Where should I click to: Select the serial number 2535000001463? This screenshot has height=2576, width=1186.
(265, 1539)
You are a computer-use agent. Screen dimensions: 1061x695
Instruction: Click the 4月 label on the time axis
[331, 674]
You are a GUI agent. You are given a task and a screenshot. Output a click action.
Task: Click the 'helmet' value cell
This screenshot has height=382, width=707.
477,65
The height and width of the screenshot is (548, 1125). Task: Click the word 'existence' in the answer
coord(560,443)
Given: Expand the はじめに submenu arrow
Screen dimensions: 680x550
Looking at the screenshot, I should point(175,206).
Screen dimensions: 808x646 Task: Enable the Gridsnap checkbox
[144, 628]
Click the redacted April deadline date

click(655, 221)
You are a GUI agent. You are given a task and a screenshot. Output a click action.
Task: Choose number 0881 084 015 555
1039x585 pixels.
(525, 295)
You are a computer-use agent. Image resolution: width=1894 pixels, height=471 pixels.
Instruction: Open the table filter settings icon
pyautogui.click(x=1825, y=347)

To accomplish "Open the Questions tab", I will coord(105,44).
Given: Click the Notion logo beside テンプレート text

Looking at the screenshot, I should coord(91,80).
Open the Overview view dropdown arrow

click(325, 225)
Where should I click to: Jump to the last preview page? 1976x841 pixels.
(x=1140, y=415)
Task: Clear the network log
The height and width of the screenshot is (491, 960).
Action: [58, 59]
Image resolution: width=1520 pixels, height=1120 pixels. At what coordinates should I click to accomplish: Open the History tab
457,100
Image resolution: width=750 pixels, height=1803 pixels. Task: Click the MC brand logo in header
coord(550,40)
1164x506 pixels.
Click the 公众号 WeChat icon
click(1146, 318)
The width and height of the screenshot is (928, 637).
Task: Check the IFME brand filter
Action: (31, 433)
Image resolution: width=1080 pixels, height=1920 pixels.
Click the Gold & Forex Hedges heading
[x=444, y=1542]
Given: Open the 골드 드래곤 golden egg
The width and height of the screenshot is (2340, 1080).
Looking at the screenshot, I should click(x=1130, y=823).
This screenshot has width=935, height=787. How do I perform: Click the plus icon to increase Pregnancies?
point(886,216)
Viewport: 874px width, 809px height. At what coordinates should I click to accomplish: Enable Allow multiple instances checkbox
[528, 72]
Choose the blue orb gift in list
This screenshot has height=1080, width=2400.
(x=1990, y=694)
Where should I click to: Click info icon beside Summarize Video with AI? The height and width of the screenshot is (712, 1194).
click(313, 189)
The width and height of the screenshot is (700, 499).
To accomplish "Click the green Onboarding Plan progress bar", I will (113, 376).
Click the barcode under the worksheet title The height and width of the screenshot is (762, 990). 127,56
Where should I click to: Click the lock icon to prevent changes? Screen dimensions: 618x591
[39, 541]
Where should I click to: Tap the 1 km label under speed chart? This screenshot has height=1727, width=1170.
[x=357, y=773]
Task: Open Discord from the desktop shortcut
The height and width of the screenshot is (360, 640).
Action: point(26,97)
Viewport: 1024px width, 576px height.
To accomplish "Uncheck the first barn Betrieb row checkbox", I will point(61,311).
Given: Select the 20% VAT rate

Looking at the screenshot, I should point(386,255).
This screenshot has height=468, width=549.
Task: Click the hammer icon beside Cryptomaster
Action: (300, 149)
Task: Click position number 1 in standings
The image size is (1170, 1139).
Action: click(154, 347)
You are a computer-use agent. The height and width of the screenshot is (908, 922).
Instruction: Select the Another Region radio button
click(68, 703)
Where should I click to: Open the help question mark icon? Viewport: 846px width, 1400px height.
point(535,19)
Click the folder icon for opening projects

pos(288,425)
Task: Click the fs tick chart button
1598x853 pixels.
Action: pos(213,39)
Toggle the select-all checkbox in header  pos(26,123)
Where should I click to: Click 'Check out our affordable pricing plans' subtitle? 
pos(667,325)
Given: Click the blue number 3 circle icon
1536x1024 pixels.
:::::
● What this task involves:
Your answer must be the complete listing, reproduced exactly.

● Written answer:
Where should I click to: Select the serial number 2535000001463? This screenshot has height=2576, width=1186.
(265, 1539)
You are a computer-use agent. Screen dimensions: 1061x695
Instruction: Click the 4月 label on the time axis
[331, 674]
You are a GUI agent. You are given a task and a screenshot. Output a click action.
Task: Click the 'helmet' value cell
This screenshot has height=382, width=707.
477,65
The height and width of the screenshot is (548, 1125). Task: Click the word 'existence' in the answer
coord(560,443)
Given: Expand the はじめに submenu arrow
Screen dimensions: 680x550
Looking at the screenshot, I should point(175,206).
Screen dimensions: 808x646 Task: Enable the Gridsnap checkbox
[144, 628]
Click the redacted April deadline date

click(655, 221)
You are a GUI agent. You are given a task and a screenshot. Output a click action.
Task: Choose number 0881 084 015 555
1039x585 pixels.
(525, 295)
You are a computer-use agent. Image resolution: width=1894 pixels, height=471 pixels.
Instruction: Open the table filter settings icon
pyautogui.click(x=1825, y=347)

To accomplish "Open the Questions tab", I will coord(105,44).
Given: Click the Notion logo beside テンプレート text

Looking at the screenshot, I should coord(91,80).
Open the Overview view dropdown arrow

click(325, 225)
Where should I click to: Jump to the last preview page? 1976x841 pixels.
(x=1140, y=415)
Task: Clear the network log
The height and width of the screenshot is (491, 960).
Action: [58, 59]
Image resolution: width=1520 pixels, height=1120 pixels. At what coordinates should I click to accomplish: Open the History tab
457,100
Image resolution: width=750 pixels, height=1803 pixels. Task: Click the MC brand logo in header
coord(550,40)
1164x506 pixels.
Click the 公众号 WeChat icon
click(1146, 318)
The width and height of the screenshot is (928, 637).
Task: Check the IFME brand filter
Action: (31, 433)
Image resolution: width=1080 pixels, height=1920 pixels.
Click the Gold & Forex Hedges heading
[x=444, y=1542]
Given: Open the 골드 드래곤 golden egg
The width and height of the screenshot is (2340, 1080).
Looking at the screenshot, I should click(x=1130, y=823).
This screenshot has width=935, height=787. How do I perform: Click the plus icon to increase Pregnancies?
point(886,216)
Viewport: 874px width, 809px height. At what coordinates should I click to accomplish: Enable Allow multiple instances checkbox
[528, 72]
Choose the blue orb gift in list
This screenshot has height=1080, width=2400.
(x=1990, y=694)
Where should I click to: Click info icon beside Summarize Video with AI? The height and width of the screenshot is (712, 1194).
click(313, 189)
The width and height of the screenshot is (700, 499).
To accomplish "Click the green Onboarding Plan progress bar", I will (113, 376).
Click the barcode under the worksheet title The height and width of the screenshot is (762, 990). 127,56
Where should I click to: Click the lock icon to prevent changes? Screen dimensions: 618x591
[39, 541]
Where should I click to: Tap the 1 km label under speed chart? This screenshot has height=1727, width=1170.
[x=357, y=773]
Task: Open Discord from the desktop shortcut
The height and width of the screenshot is (360, 640).
Action: point(26,97)
Viewport: 1024px width, 576px height.
To accomplish "Uncheck the first barn Betrieb row checkbox", I will point(61,311).
Given: Select the 20% VAT rate

Looking at the screenshot, I should point(386,255).
This screenshot has height=468, width=549.
Task: Click the hammer icon beside Cryptomaster
Action: (300, 149)
Task: Click position number 1 in standings
The image size is (1170, 1139).
Action: click(154, 347)
You are a computer-use agent. The height and width of the screenshot is (908, 922).
Instruction: Select the Another Region radio button
click(68, 703)
Where should I click to: Open the help question mark icon? Viewport: 846px width, 1400px height.
point(535,19)
Click the folder icon for opening projects

pos(288,425)
Task: Click the fs tick chart button
1598x853 pixels.
Action: pos(213,39)
Toggle the select-all checkbox in header  pos(26,123)
Where should I click to: Click 'Check out our affordable pricing plans' subtitle? 
pos(667,325)
Given: Click the blue number 3 circle icon
1536x1024 pixels.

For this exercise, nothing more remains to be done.